Author AnnabelleLB Posted March 14, 2020 Author Posted March 14, 2020 6 minutes ago, Blind-Sided said: OP... I know that doesn't help... but it can be good... just don't try to do too much at first. (and a gift will go along way) My boyfriend has already said a gift he ordered for my son has turned up today. He hopes I won't be mad I got him something, He said some people get funny in the current climate. As for taking care of me, He really does. I cancelled on him a lot because of illness. He knows where I live. I said not to come because I'm like death warmed up. He rang me one morning asking how I was and feeling. if I eaten etc.
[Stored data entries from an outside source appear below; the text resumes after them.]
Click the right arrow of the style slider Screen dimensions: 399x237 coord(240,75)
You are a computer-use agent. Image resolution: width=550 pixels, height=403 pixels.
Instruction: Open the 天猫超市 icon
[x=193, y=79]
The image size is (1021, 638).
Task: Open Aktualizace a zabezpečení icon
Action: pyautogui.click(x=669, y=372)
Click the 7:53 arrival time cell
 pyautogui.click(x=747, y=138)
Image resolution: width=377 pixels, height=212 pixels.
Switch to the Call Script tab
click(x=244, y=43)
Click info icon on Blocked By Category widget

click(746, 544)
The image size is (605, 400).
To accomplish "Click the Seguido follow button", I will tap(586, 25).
I told him I needed to go shopping but had to get mum to do the school run as I was really bad. He was so sweet and got me a food shop delivered. Got me as he calls it a "care pack" with snacks and such. He really is sweet. I was expecting him to dump me or be mad, He was caring and concerned about me. He did ask if I wanted him to come down. I said no as he gets bad chest infections and I didn't want him to catch anything.